# Document text:
READING, Berkshire, England -- A new PC-based vending machine incorporating touchscreen technology is being deployed at locations in England, and the company behind the interactive vender says it's ready to license its system to American manufacturers. TouchGo Technology Ltd.'s interactive venders were beta-tested at Visa Europe's London headquarters, and they are now online at MasterCard's headquarters in that city.
Designed at TouchGo headquarters at England's University of Reading Science and Technology Centre here, and manufactured in England, the combination snack and beverage machine is controlled by an embedded networked PC running under Microsoft Windows, with application programs written with Microsoft's .NET 4 platform. It features a 32" front-mounted touchscreen interface.
TouchGo just completed a one-year pilot with a modified N&W Global Vending combination snack and cold drink machine, a type long popular in Western Europe. The vender, retrofitted with TouchGo's PC vending technology, payment and touchscreen interface, was placed at the Visa Europe headquarters.

# The task:
According to the vending machine article, where were TouchGo's interactive venders beta-tested?

# Supplied material:

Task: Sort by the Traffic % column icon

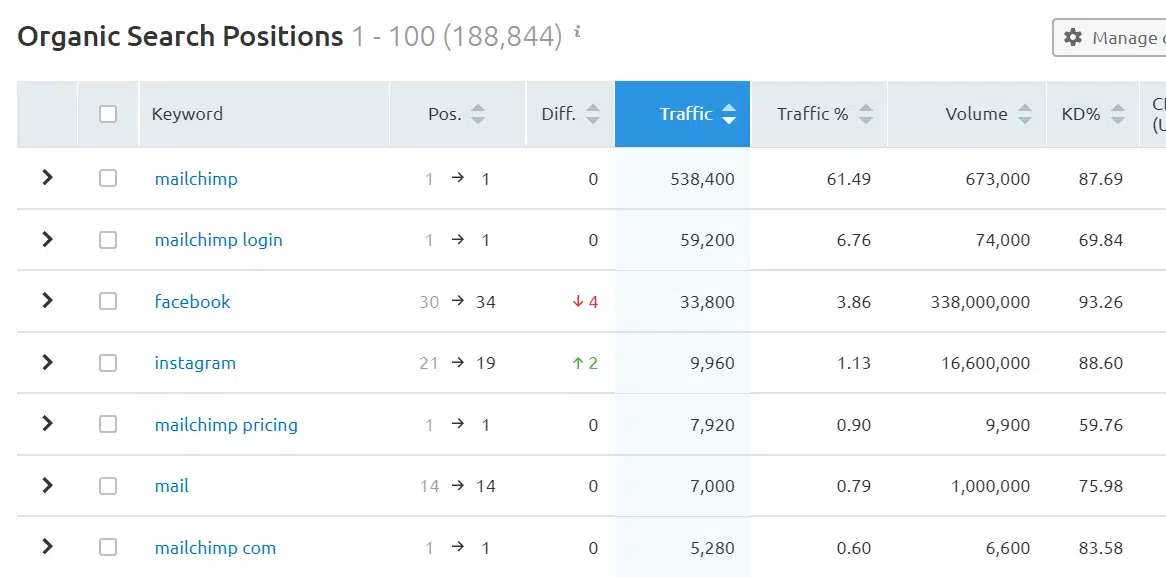Action: tap(868, 113)
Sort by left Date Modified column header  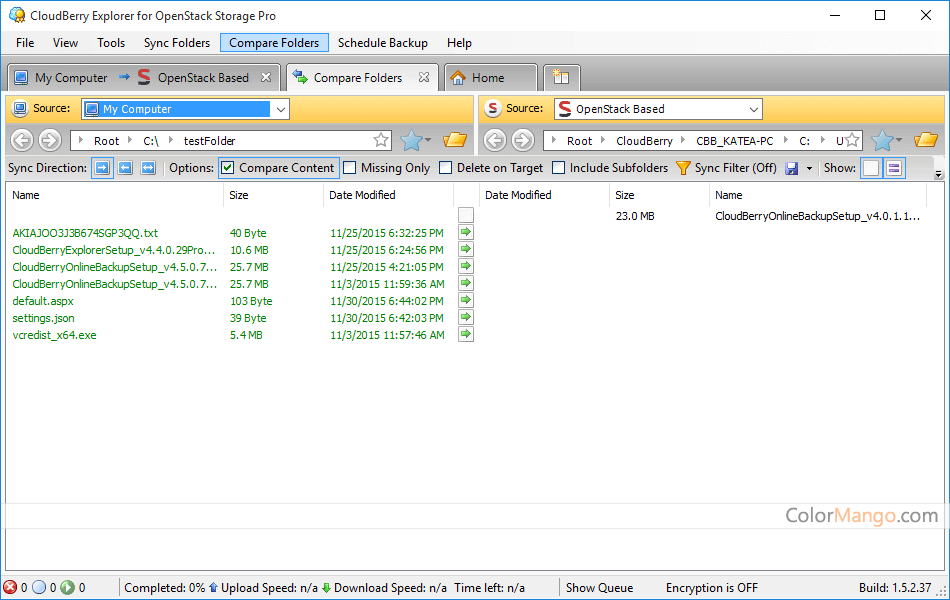(x=362, y=195)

# Written solution:
At Visa Europe's London headquarters.